Feature #8445
closedFeature #8149: Think on proper progress evaluation when several jobs are solved at once or/and much computational resources are available
Visualize useful progress
Added by Evgeny Novikov about 7 years ago. Updated about 7 years ago.
100%
Description
After the recent Core refactoring it does not work at all. But also it should become useful for any cases.
Updated by Vladimir Gratinskiy about 7 years ago
- Due date set to 10/26/2017
- Status changed from New to Resolved
- % Done changed from 0 to 100
Implemented in branch "useful-progress". New request for updating progresses:
URL: /service/update_progresses/
Parameters: 'jobs progresses' - json string with format:
[ { "job id": <job identifier>, "estimated total tasks": <the number of estimated number of tasks for the job with id 'job id'>, "local average time": <average time for one task decision based on finished decision only for this job>, "global average time": <average time for one task decision based on finished decision for all job> }, ... ]

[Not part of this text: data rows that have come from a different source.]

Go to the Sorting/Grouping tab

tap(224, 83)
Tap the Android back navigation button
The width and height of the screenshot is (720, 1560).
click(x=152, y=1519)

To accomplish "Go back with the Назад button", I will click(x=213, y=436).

Returns: empty json in case of success; json {"error": <error message>} in case of error.
Uploading data reports with data for progress is not working anymore.

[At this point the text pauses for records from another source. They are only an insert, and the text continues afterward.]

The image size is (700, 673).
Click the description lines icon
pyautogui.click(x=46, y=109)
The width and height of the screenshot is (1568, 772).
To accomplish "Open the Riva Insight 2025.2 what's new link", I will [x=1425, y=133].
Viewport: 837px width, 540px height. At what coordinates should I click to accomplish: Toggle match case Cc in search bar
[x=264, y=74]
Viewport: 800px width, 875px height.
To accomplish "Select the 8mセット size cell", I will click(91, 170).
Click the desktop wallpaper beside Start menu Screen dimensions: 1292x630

Updated by Evgeny Novikov about 7 years ago
- Subject changed from Calculate and visualize useful progress to Visualize useful progress
- Status changed from Resolved to Open
I am wondering, why the suggested interface differs so much from the one we discussed within parent issue #8149. In particular, progress requests will be sent by Core that most likely means that job identifiers aren't needed. I guess that we don't need statistics on the basis of all jobs while there are many other information to be sent, say, the number of solved/failed tasks, a sub-jobs decision progress, etc.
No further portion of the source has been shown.